### Prompt
Please repeat every entry, keeping each one exactly the same.

### Dataset excerpts

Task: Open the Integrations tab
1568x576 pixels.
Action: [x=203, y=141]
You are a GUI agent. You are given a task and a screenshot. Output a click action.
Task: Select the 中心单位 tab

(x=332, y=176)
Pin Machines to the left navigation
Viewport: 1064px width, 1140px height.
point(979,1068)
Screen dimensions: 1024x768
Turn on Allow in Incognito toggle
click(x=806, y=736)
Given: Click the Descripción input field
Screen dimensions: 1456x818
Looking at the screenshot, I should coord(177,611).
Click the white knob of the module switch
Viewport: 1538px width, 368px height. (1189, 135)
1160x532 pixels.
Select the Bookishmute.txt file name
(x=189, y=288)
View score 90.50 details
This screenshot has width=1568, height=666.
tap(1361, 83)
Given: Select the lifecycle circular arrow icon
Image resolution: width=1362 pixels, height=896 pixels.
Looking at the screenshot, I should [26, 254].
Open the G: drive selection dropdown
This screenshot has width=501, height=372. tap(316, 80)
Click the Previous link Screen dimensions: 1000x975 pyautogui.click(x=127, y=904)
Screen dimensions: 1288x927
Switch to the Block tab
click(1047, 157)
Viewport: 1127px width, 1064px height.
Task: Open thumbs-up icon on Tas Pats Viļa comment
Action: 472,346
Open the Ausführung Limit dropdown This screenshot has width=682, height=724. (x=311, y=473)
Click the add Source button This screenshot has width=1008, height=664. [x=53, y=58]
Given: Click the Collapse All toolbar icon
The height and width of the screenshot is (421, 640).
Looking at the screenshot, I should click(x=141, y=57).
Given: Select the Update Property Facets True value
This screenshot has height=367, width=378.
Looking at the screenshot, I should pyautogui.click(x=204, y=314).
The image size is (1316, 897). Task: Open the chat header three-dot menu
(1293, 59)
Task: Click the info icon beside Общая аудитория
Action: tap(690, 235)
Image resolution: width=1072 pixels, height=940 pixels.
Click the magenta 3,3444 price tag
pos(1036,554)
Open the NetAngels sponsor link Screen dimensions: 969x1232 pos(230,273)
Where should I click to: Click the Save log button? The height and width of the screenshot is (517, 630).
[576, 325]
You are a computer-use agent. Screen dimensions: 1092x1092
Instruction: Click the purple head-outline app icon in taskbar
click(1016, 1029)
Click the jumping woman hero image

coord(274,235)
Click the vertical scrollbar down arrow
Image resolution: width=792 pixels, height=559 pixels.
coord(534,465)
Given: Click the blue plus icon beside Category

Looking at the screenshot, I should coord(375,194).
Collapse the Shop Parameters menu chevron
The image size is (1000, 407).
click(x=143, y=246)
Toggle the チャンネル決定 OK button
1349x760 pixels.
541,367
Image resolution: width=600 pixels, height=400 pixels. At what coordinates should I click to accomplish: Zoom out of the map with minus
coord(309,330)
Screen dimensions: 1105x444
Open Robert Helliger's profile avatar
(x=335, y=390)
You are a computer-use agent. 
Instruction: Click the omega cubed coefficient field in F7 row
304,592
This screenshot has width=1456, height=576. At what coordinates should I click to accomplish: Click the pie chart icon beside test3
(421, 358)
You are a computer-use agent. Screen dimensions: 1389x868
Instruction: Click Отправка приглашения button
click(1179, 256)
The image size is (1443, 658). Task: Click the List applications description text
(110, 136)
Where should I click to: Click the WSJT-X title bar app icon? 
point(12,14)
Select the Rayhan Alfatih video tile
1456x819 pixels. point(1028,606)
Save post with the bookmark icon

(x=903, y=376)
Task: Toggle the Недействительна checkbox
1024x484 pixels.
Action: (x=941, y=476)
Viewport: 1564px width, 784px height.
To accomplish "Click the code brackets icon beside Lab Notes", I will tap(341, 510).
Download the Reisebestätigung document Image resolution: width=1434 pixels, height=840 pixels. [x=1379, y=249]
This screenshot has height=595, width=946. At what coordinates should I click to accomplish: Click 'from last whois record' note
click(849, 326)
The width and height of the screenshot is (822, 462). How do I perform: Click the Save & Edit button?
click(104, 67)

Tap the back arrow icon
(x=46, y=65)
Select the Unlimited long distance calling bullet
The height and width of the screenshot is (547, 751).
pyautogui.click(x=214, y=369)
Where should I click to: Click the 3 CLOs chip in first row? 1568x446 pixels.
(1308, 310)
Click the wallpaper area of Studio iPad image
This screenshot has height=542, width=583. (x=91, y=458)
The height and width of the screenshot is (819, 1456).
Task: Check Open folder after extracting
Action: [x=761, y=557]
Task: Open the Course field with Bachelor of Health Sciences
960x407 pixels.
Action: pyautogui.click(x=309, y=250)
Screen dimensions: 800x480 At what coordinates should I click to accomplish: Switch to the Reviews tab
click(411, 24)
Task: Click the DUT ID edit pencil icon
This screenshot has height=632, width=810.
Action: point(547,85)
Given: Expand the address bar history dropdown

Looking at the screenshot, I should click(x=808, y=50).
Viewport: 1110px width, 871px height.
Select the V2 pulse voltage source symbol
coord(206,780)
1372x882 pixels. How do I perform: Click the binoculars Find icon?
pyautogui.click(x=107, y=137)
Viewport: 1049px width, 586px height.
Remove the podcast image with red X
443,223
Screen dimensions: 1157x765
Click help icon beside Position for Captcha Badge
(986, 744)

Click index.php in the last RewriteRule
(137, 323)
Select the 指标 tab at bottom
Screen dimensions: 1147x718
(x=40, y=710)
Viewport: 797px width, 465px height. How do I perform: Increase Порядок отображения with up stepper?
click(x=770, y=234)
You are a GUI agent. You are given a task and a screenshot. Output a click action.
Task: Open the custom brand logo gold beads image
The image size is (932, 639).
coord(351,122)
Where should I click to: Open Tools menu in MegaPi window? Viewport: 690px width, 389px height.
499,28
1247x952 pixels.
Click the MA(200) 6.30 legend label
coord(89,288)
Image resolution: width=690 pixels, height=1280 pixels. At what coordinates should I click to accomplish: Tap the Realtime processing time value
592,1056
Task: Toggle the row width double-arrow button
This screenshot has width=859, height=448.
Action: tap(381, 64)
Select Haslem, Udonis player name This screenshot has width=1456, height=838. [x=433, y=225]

### Response area
Task: Open the Integrations tab
1568x576 pixels.
Action: [x=203, y=141]
You are a GUI agent. You are given a task and a screenshot. Output a click action.
Task: Select the 中心单位 tab

(x=332, y=176)
Pin Machines to the left navigation
Viewport: 1064px width, 1140px height.
point(979,1068)
Screen dimensions: 1024x768
Turn on Allow in Incognito toggle
click(x=806, y=736)
Given: Click the Descripción input field
Screen dimensions: 1456x818
Looking at the screenshot, I should coord(177,611).
Click the white knob of the module switch
Viewport: 1538px width, 368px height. (1189, 135)
1160x532 pixels.
Select the Bookishmute.txt file name
(x=189, y=288)
View score 90.50 details
This screenshot has width=1568, height=666.
tap(1361, 83)
Given: Select the lifecycle circular arrow icon
Image resolution: width=1362 pixels, height=896 pixels.
Looking at the screenshot, I should [26, 254].
Open the G: drive selection dropdown
This screenshot has width=501, height=372. tap(316, 80)
Click the Previous link Screen dimensions: 1000x975 pyautogui.click(x=127, y=904)
Screen dimensions: 1288x927
Switch to the Block tab
click(1047, 157)
Viewport: 1127px width, 1064px height.
Task: Open thumbs-up icon on Tas Pats Viļa comment
Action: 472,346
Open the Ausführung Limit dropdown This screenshot has width=682, height=724. (x=311, y=473)
Click the add Source button This screenshot has width=1008, height=664. [x=53, y=58]
Given: Click the Collapse All toolbar icon
The height and width of the screenshot is (421, 640).
Looking at the screenshot, I should click(x=141, y=57).
Given: Select the Update Property Facets True value
This screenshot has height=367, width=378.
Looking at the screenshot, I should pyautogui.click(x=204, y=314).
The image size is (1316, 897). Task: Open the chat header three-dot menu
(1293, 59)
Task: Click the info icon beside Общая аудитория
Action: tap(690, 235)
Image resolution: width=1072 pixels, height=940 pixels.
Click the magenta 3,3444 price tag
pos(1036,554)
Open the NetAngels sponsor link Screen dimensions: 969x1232 pos(230,273)
Where should I click to: Click the Save log button? The height and width of the screenshot is (517, 630).
[576, 325]
You are a computer-use agent. Screen dimensions: 1092x1092
Instruction: Click the purple head-outline app icon in taskbar
click(1016, 1029)
Click the jumping woman hero image

coord(274,235)
Click the vertical scrollbar down arrow
Image resolution: width=792 pixels, height=559 pixels.
coord(534,465)
Given: Click the blue plus icon beside Category

Looking at the screenshot, I should coord(375,194).
Collapse the Shop Parameters menu chevron
The image size is (1000, 407).
click(x=143, y=246)
Toggle the チャンネル決定 OK button
1349x760 pixels.
541,367
Image resolution: width=600 pixels, height=400 pixels. At what coordinates should I click to accomplish: Zoom out of the map with minus
coord(309,330)
Screen dimensions: 1105x444
Open Robert Helliger's profile avatar
(x=335, y=390)
You are a computer-use agent. 
Instruction: Click the omega cubed coefficient field in F7 row
304,592
This screenshot has width=1456, height=576. At what coordinates should I click to accomplish: Click the pie chart icon beside test3
(421, 358)
You are a computer-use agent. Screen dimensions: 1389x868
Instruction: Click Отправка приглашения button
click(1179, 256)
The image size is (1443, 658). Task: Click the List applications description text
(110, 136)
Where should I click to: Click the WSJT-X title bar app icon? 
point(12,14)
Select the Rayhan Alfatih video tile
1456x819 pixels. point(1028,606)
Save post with the bookmark icon

(x=903, y=376)
Task: Toggle the Недействительна checkbox
1024x484 pixels.
Action: (x=941, y=476)
Viewport: 1564px width, 784px height.
To accomplish "Click the code brackets icon beside Lab Notes", I will tap(341, 510).
Download the Reisebestätigung document Image resolution: width=1434 pixels, height=840 pixels. [x=1379, y=249]
This screenshot has height=595, width=946. At what coordinates should I click to accomplish: Click 'from last whois record' note
click(849, 326)
The width and height of the screenshot is (822, 462). How do I perform: Click the Save & Edit button?
click(104, 67)

Tap the back arrow icon
(x=46, y=65)
Select the Unlimited long distance calling bullet
The height and width of the screenshot is (547, 751).
pyautogui.click(x=214, y=369)
Where should I click to: Click the 3 CLOs chip in first row? 1568x446 pixels.
(1308, 310)
Click the wallpaper area of Studio iPad image
This screenshot has height=542, width=583. (x=91, y=458)
The height and width of the screenshot is (819, 1456).
Task: Check Open folder after extracting
Action: [x=761, y=557]
Task: Open the Course field with Bachelor of Health Sciences
960x407 pixels.
Action: pyautogui.click(x=309, y=250)
Screen dimensions: 800x480 At what coordinates should I click to accomplish: Switch to the Reviews tab
click(411, 24)
Task: Click the DUT ID edit pencil icon
This screenshot has height=632, width=810.
Action: point(547,85)
Given: Expand the address bar history dropdown

Looking at the screenshot, I should click(x=808, y=50).
Viewport: 1110px width, 871px height.
Select the V2 pulse voltage source symbol
coord(206,780)
1372x882 pixels. How do I perform: Click the binoculars Find icon?
pyautogui.click(x=107, y=137)
Viewport: 1049px width, 586px height.
Remove the podcast image with red X
443,223
Screen dimensions: 1157x765
Click help icon beside Position for Captcha Badge
(986, 744)

Click index.php in the last RewriteRule
(137, 323)
Select the 指标 tab at bottom
Screen dimensions: 1147x718
(x=40, y=710)
Viewport: 797px width, 465px height. How do I perform: Increase Порядок отображения with up stepper?
click(x=770, y=234)
You are a GUI agent. You are given a task and a screenshot. Output a click action.
Task: Open the custom brand logo gold beads image
The image size is (932, 639).
coord(351,122)
Where should I click to: Open Tools menu in MegaPi window? Viewport: 690px width, 389px height.
499,28
1247x952 pixels.
Click the MA(200) 6.30 legend label
coord(89,288)
Image resolution: width=690 pixels, height=1280 pixels. At what coordinates should I click to accomplish: Tap the Realtime processing time value
592,1056
Task: Toggle the row width double-arrow button
This screenshot has width=859, height=448.
Action: tap(381, 64)
Select Haslem, Udonis player name This screenshot has width=1456, height=838. [x=433, y=225]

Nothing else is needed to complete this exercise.